Monday, April 18, 2011

Records and Rules

The good news? Kenyan Geoffrey Mutai ran the fastest recorded marathon ever -- two hours, three minutes, and two seconds -- in today's Boston Marathon. The bad news?

The time is not considered a world record ... because the Boston course is not sanctioned as being record-eligible by the International Association of Athletics Federations, track and field’s world governing body.

I.A.A.F. rules state that marathon records must be set on what is considered a loop course instead of a point-to-point course, meaning that the starting and finish lines cannot be farther apart than 50 percent of the race distance, or 13.1 miles.
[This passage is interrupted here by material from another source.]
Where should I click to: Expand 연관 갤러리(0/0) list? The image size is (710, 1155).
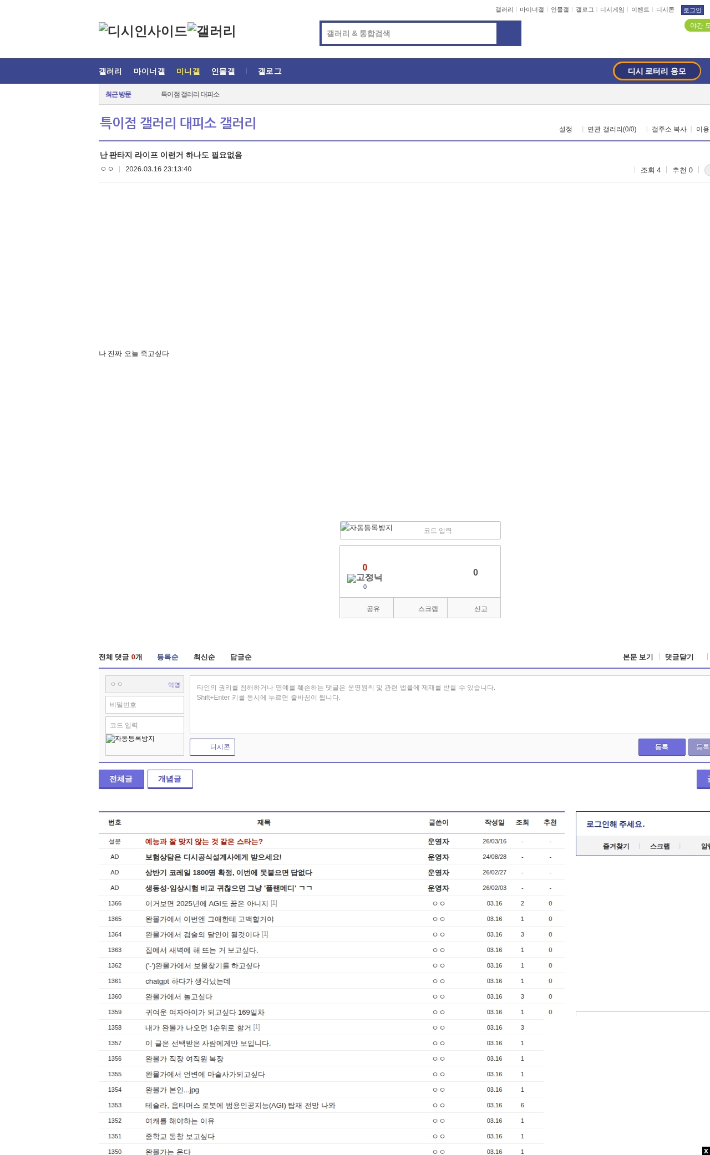pos(611,129)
The Boston course starts in Hopkinton, Mass., 26.2 miles from the finish.

Times in races on point-to-point courses, even difficult rolling ones like Boston’s, can be significantly affected by a tail wind, which was the case Monday, when the wind was blowing 15 to 20 miles per hour.
Moreover,
... the overall decrease in elevation from the start to the finish cannot exceed one meter per kilometer, which comes out to about 138 feet. The Boston course drops about 470 feet.
The one time I had the privilege to run that course, it certainly didn't feel like a net elevation drop. World record or not, today saw an astounding performance --- staggering, astonishing, amazing, incredible -- and those barely approach it. Well done, Geoffrey Mutai. Records will be records, but this accomplishment stands well apart.